Partners who tell you how to speak, feel, dress and interact with other people do not like you. They do not respect you. They do not care about your happiness or wellbeing.
"But when it's good, it's good—"
It's oftentimes not actually good. You just have someone paying you attention. That's all. Humans need attention and it's very easy to trick oneself into believing attention = quality social interaction. (This is not always true, but these people also will often mirror your interests and personality.) And even if it IS good:
When they start controlling how you behave and express yourself, that is the truest and MOST VALUABLE expression of how they really feel about you. Listen to it!
When a partner starts telling you "don't make dirty jokes", "don't wear that low-cut top", "you aren't allowed to drink or smoke", "don't swear", "don't talk to other men/women/etc", RUN. THE. FUCK. AWAY. No amount of capitulating will turn this into a healthy and valuable relationship.

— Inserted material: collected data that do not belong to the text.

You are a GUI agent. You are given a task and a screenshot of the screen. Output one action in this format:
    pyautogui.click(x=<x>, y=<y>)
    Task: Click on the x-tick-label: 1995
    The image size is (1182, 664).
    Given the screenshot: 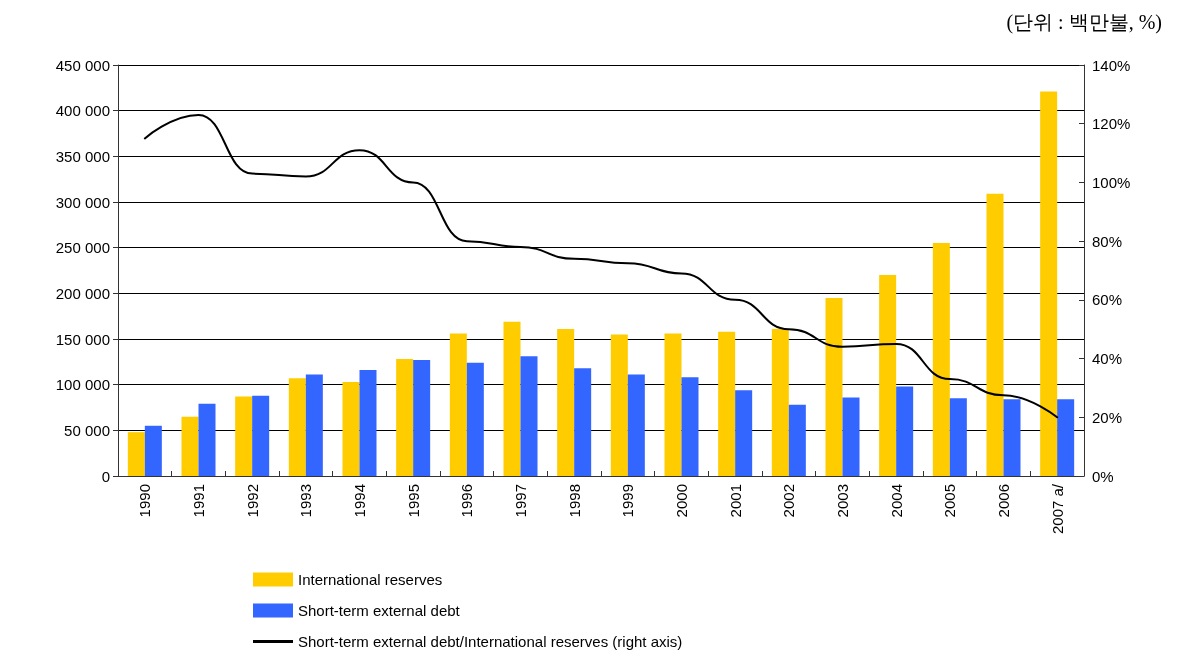 What is the action you would take?
    pyautogui.click(x=413, y=501)
    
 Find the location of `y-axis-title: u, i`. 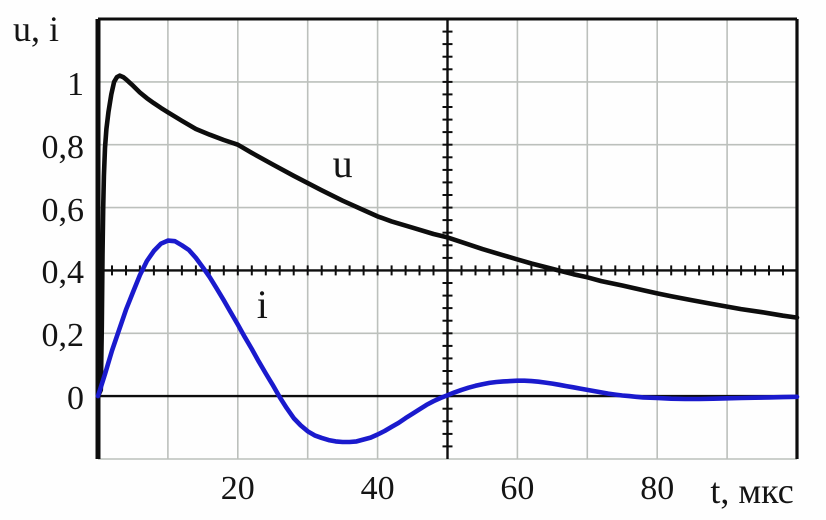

Boundaries in relationships do not control you. Boundaries control how THEY react to YOU. If their "boundary" is that they don't date women who swear or wear low-cut tops or have male friends, it is THEIR responsibility to take THEMSELF out of YOUR dating pool.
You are not responsible for someone else feeling jealous or insecure. Get out. Talk to a friend. Look up emotional and psychological abuse if you can't talk to someone. If you can, write down the behaviour that is bothering you and apply it to someone else. If this was happening in someone else's relationship, completely removed from your understanding of your partner, would you think it's acceptable behaviour? What would you tell them to do?
We often accept terrible treatment from the people close to us because we feel that we "know" them, thus they cannot possibly be capable of knowingly or unknowingly hurting us. We ascribe abuse to dark figures who will be easily clocked as soon as they enter your sphere. This isn't true in the slightest. We are all capable of perpetuating abusive behaviour, knowingly and unknowingly.
I think people get too stuck on the fact that "my partner doesn't actually want to hurt me, therefore it isn't abuse". It doesn't matter what they WANT. It matters what they are DOING.